SafetyCulture’s last capital raise was in 2016, when the company completed one of the largest funding rounds of the year with a $30 million Series B, a round Anear said at the time the startup wasn’t even looking to raise. The startup also counts Atlassian co-founder Scott Farquhar as one of its investors.

Today, the founder says it’s a “watch this space” scenario regarding further funding rounds for the business, but notes it still has around $20 million of its $30 million raise in the bank.

Anear appearred in the recent documentary The New Hustle, which tells the stories of SafetyCulture, Canva and Vinomofo as their founders built their companies from nothing. Speaking about SafetyCulture’s first app name, iJSA, he said it was “the worst name in the world”.

Anear believes he’s on the second echelon of startups in the local scene, sharing the podium with the likes of Canva and Culture Amp and overshadowed only by Atlassian and some other larger tech firms. Asked about the best way to get more early stage startups to SafetyCulture’s level, Anear said he wasn’t sure how else to achieve that except through “passionate people creating successful products”.

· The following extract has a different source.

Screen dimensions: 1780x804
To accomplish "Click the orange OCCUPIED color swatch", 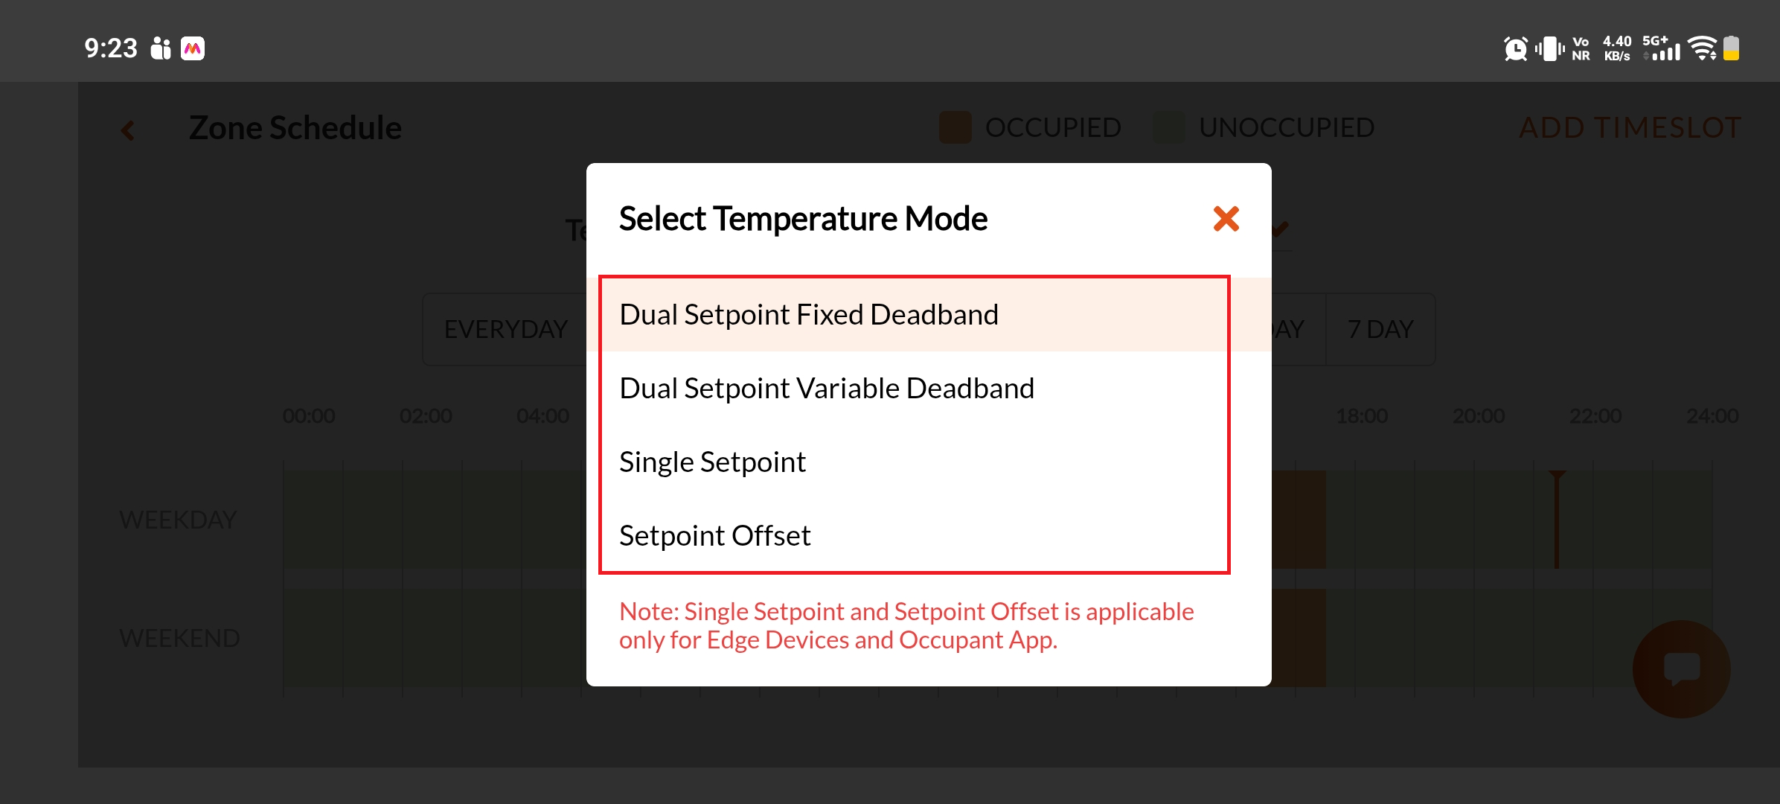I will click(955, 127).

“With the federal budget coming up, the government could play a role in stimulating innovation and some of that could be through competitive processes such as the DARPA driverless vehicle challenges,” he says.

“This lets founders contribute ideas and build things for prizes and worldwide recognition.”

Looking to the future, Anear says he wants SafetyCulture to reach over 100 million people, and to become the global standard for safety and quality management.

With that goal in mind, he says the startup is on the way there, but acknowledges he and his business still have much to learn.

“We’re just at the beginning. We’re still learning to build a product at scale, and it’s taken the last six years to learn that. And we’re only just learning how to build teams and support them,” he says.

“And once you take on funding, you solve problems differently than how you would have prior to the funding. The hardest part of growing is continuing to grow at the rate of opportunity.”